Design thinking and info lit

Fullerton Public Library's teen area active room
By Shirley Ku (Own work) [CC BY-SA 3.0 (], via Wikimedia Commons
Braun (2016, p. 80) outlines some common steps in the design process, whatever the particular model:

  1. Identify a problem to be solved.
  2. Learn more about the problem.
  3. Think of possible solutions.
  4. Develop a prototype solution.
  5. Test the prototype.
  6. Refine the prototype and retest.

These steps speak to the Research as Inquiry frame from the Information Literacy Framework (Association of College & Research Libraries, 2015).

In fact this frame specifically mentions formulating “questions for research” (ACRL, 2015).  Doesn’t this point echo step 1 above?

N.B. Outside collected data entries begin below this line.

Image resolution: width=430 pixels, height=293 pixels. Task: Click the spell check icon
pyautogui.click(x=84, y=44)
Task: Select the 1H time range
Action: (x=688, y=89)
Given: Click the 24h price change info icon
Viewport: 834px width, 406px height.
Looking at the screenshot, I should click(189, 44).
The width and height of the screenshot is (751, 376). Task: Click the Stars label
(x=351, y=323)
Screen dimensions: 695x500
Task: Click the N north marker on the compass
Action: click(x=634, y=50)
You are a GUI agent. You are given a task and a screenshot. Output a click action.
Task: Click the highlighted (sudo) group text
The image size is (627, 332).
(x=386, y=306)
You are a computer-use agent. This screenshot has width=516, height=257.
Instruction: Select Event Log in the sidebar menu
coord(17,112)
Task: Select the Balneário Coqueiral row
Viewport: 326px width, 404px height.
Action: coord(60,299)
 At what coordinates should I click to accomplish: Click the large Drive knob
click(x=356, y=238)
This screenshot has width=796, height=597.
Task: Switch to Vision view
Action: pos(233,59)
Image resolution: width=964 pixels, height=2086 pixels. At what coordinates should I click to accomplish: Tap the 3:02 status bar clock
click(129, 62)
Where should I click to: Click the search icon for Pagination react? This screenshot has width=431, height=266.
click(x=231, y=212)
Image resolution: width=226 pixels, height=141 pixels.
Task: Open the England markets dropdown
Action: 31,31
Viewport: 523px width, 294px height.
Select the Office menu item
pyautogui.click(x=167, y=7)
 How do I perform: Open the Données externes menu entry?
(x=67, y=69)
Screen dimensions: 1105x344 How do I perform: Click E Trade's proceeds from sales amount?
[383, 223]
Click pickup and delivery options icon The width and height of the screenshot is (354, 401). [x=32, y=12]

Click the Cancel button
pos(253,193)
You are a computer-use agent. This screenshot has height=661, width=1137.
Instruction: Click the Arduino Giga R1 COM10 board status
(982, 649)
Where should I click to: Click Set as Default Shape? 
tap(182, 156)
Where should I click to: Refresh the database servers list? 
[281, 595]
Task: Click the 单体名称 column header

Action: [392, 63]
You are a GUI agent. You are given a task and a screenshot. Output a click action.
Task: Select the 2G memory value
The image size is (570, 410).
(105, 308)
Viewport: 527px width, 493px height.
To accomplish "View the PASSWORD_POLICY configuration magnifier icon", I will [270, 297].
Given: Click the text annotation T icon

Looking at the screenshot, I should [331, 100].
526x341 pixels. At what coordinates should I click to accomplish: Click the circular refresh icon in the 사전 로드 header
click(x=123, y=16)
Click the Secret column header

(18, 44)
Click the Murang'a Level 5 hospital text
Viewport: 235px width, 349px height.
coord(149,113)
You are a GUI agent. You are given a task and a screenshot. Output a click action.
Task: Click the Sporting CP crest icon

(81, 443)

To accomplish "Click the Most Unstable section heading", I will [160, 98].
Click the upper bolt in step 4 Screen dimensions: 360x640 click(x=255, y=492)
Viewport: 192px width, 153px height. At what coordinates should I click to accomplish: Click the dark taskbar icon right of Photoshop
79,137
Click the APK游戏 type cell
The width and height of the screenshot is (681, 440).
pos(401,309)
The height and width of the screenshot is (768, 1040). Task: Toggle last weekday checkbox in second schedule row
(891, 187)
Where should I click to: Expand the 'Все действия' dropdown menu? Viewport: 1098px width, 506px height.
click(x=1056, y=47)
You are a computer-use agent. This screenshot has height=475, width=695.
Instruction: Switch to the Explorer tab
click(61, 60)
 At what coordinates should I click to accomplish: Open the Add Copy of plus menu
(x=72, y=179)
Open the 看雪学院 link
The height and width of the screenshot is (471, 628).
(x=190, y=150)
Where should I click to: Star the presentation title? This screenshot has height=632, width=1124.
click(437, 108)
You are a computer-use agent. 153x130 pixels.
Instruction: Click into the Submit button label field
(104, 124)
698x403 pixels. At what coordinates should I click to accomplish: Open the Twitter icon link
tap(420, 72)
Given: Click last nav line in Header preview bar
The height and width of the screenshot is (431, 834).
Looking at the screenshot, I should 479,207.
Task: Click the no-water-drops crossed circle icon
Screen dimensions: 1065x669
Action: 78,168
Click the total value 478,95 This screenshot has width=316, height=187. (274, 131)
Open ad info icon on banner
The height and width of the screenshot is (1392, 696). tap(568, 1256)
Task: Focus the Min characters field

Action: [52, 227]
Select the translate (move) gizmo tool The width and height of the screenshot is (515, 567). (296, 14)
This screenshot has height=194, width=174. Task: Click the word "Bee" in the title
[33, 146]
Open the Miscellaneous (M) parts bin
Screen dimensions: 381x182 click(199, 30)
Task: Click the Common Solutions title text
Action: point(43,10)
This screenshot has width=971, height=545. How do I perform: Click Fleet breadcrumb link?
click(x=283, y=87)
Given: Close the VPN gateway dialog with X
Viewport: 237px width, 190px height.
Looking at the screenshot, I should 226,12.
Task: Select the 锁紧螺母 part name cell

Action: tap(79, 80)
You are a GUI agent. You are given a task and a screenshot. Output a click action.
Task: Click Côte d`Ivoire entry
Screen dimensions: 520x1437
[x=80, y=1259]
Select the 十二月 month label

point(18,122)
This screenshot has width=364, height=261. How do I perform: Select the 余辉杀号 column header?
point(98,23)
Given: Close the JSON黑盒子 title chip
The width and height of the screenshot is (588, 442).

Step 2 implies additional research.  The frame speaks of a “series of investigations,” not a single investigation (ACRL, 2015).

The frame includes the synthesis of multiple ideas (ACRL, 2015).  So does step 3.

We can consider the development and use of a prototype–steps 4 and 5–as action.  The frame describes research as a basis for action (ACRL, 2015).

Neither research nor design end with one iteration.  Both the frame and step 6 make this point.

Braun’s piece applies the design process to youth programming.  Design applies to college-level research as well.


Association of College & Research Libraries. (2015).  Framework for information literacy for higher education.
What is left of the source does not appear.